We don’t learn about setting up a financial plan in school. It is often one of life’s big challenges that many tend to avoid (including myself for the better part of my life). It is more challenging for the neurodiverse because financial strategies aren’t made for how our brains work. Many tools and guides that you will find are designed for neurotypicals and will not set you up for success.
What Is Neurodiversity?
The concept of neurodiversity is more known today than ever before. It came from Judy Singer, an Australian sociologist. She first used the term neurodiversity in a thesis paper she presented in 1998. The term neurodiversity refers to differences in how the human brain functions. It impacts learning, mood, social skills, emotions, and attention, to name a few. It was first used to represent people with autism. Today it includes more neurological conditions, such as ADHD, dyslexia and dyscalculia.
What Is Financial Planning?
When people think about financial planning, they often focus on longer goals like retirement and investing. Financial planning is so much more than that. It’s a plan for all things financial in your life today and into your future. A full financial plan includes things like:
- Your current income and spending
- A spending plan (aka a budget)
- Your personal financial goals and the pathway for you to achieve those goals
- Estate planning
- Retirement planning
- Insurance coverage
A Solid Financial Plan Builds Your Path To Long-Term Financial Success!
Building a financial plan for yourself can feel overwhelming. There are many hurdles for neurodiverse individuals, that make it more challenging. The neurodiverse brain can create many roadblocks that can impact your financial well-being. Some challenges include (but are not limited to):
- Difficulty finding employment suited to their needs
- Higher health costs, including medications
- Higher spending as a result of impulse spending
- Difficulty with changes and building new habits
- Increased food costs from purchasing convenience items (like pre-cut fruits and vegetables)
- Increased food waste
These issues can cause financial hardship for the neurodiverse.
If You’re Neurodiverse, How Can You Start Your Financial Plan?
You might be heading into hyperfocus mode with this article, or you could be down the rabbit hole. Either way, I want to encourage you to pair your online education with action! Focus on getting things done vs. getting them perfect. In my experience, you can never predict every financial obstacle that you will face in your life. A financial plan that works today will need to be flexible to support you in the future.

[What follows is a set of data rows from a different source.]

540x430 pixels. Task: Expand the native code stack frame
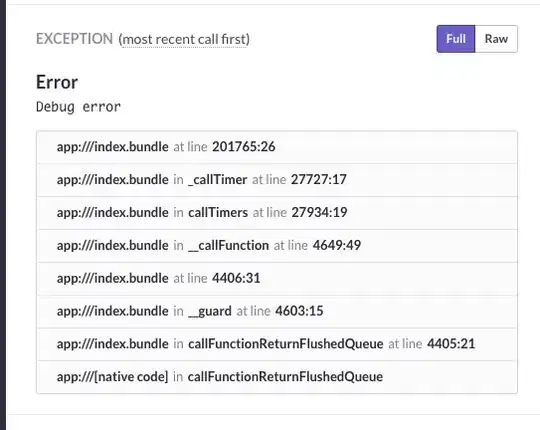click(277, 377)
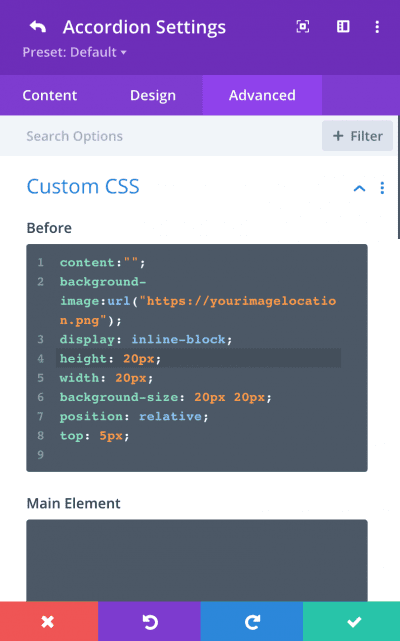Open the Preset: Default dropdown
400x641 pixels.
tap(74, 52)
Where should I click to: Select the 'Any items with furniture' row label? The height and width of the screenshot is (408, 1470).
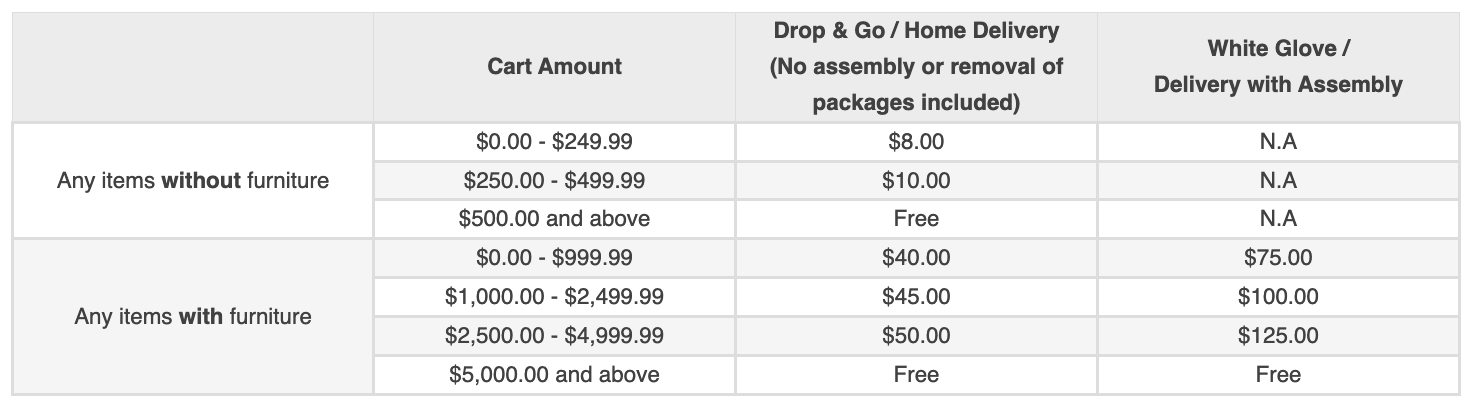193,317
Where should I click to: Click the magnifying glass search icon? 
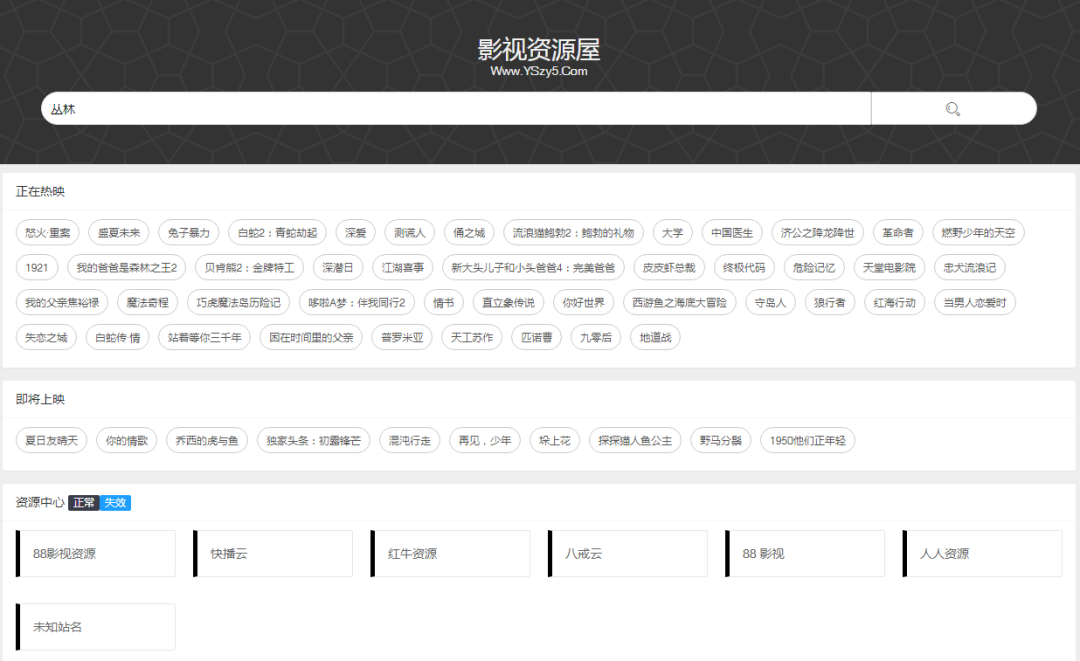point(953,109)
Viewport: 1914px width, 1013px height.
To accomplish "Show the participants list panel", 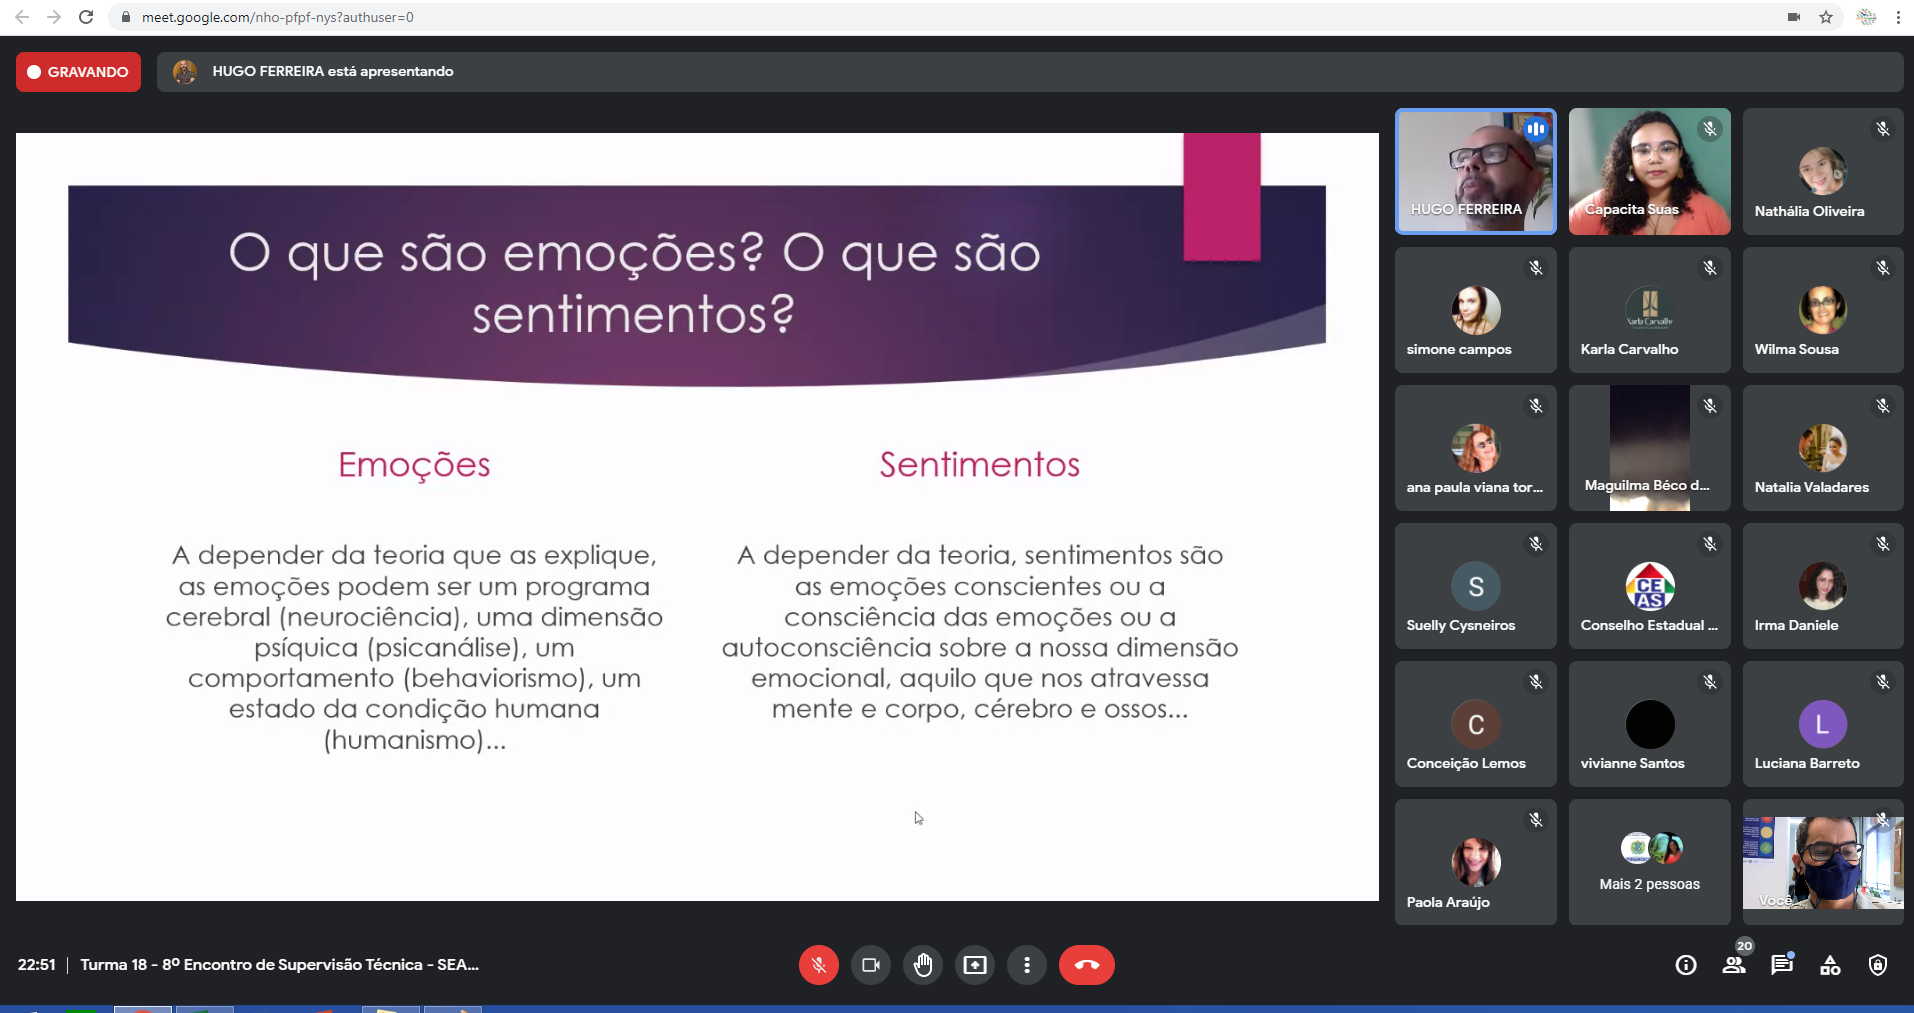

The foundation of your financial plan starts with a budget. Having a plan for your money today will give you the clarity that you need to make decisions about your future. When creating a budget for yourself, finding some of the numbers (like grocery spending) can feel like a lot of work. For items that change (like groceries), use your best estimate to start and adjust if needed. Often the overwhelm of sorting through your spending can be a barrier to creating a plan for your money. I recommend using actual numbers for your payments (like loan payments).
Whatever path you choose, the key is to build new habits. I recommend that you commit to checking in on your money and your goals regularly. For your longer-term goals and investments, checking in once a month to once a quarter is ideal. For your shorter-term goals and to stay focused on your spending, check in at least once a week. However, if you want to flex your habit-building muscle, daily check-ins can be a great place to start! This will help you easily see if you need to make any adjustments.
Ask For Help
My biggest piece of advice for you today is to get help. Find someone you trust. Either a professional or an accountability partner. Even better, both.
The good news is that there are many financial professionals, like Certified Financial Planner and Financial Coaches, out there who are neurodiversity advocates. They will help you find ways to manage your money that work for your unique brain. They do not conform to the idea that people have to manage their money in one specific way.
As helpful as professionals are, having a friend or family member you trust can be life-changing. Together you can support one another to stay on track.
Strategies That Help the Neurodiverse Manage Their Money
- Automating transfers to savings and investing accounts
- Using different accounts to segregate money for spending from money for paying bills
- Automating bill payments
- Setting up equal billing for utility bills where you can
- Including spending on things you love in your budget
- Regular meetings with a partner, friend, or family member to talk money
- Setting up phone reminders to check in on your finances
- Limiting or avoiding the use of credit cards
You may also be eligible for the Disability Tax Credit, which has many financial benefits to help you. If you do qualify, be sure to let any financial professionals that you are working with know so they can assist you.
What I really want you to know is that you don’t have to do it on your own AND that it is possible for you to start and build on your financial plan. The key is that your plan won’t look like everyone else’s. Finding what works for you will be life-changing! The path to finding what works may not be easy, but it will be worth it. When things feel hard, take some time to think about what your biggest challenges are and think outside the box to find possible solutions.